Clarify whether the date is fixed or flexible, check internal readiness and manage the customer’s expectation before confirming.

What to clarify

Preferred date range, number of participants, location, course type, HRDC timeline, venue setup and any special requirements.

ClarifyFollow ThroughRespond
Scenario 6

Customer delays decision after quotation

The quotation has been sent, but the customer has not confirmed.

Common mistake

Only follow up with “Any update?” without adding value or understanding the decision blocker.

Better approach

Follow up by summarising the discussion, clarifying any decision concern and offering useful support for the customer’s internal approval.

What to clarify

Approval process, budget concern, comparison with other providers, training date urgency, internal stakeholder questions and next decision timing.
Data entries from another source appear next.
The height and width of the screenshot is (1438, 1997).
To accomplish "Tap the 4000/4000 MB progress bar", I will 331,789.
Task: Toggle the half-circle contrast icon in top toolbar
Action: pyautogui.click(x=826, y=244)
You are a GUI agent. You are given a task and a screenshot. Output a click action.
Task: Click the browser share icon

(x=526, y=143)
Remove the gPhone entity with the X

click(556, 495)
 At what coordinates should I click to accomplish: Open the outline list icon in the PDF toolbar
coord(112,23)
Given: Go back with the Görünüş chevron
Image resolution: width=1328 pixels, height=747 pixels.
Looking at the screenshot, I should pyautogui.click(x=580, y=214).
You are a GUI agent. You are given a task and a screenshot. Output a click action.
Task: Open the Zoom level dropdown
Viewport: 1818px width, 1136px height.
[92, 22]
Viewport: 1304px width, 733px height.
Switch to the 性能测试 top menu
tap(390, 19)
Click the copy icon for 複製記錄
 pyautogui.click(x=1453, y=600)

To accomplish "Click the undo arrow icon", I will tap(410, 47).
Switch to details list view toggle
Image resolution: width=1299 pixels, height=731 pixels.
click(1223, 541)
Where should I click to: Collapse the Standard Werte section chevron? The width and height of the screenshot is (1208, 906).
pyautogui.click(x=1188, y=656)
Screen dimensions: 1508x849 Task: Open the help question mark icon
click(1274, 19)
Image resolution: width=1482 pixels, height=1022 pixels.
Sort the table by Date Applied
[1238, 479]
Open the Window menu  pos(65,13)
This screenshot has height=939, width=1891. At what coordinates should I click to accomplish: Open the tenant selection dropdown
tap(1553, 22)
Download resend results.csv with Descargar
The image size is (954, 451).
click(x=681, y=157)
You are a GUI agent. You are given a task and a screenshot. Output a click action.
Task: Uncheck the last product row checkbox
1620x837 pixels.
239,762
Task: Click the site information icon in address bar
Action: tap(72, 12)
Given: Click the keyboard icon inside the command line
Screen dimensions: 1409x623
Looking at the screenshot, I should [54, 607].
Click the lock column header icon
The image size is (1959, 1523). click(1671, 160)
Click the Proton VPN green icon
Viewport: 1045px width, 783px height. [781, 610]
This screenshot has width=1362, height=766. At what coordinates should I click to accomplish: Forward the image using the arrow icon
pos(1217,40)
RespondFollow ThroughClarify
Practice Note

This guide should be used for practice, not memorisation

The scenarios above are starting points. Consultants should practise through role play, review real customer conversations and improve the quality of their responses over time.

Role play the scenario

Practise responding to the same customer situation in different ways.

Review real cases

Use actual customer conversations to discuss what went well and what could be improved.

Improve the response

Focus on better judgement, not perfect memorised wording.

Final Takeaway

Application is where mindset, knowledge and skills become real. A trusted consultant should not react blindly to customer questions, but understand the situation, avoid weak responses and guide the customer towards a better decision.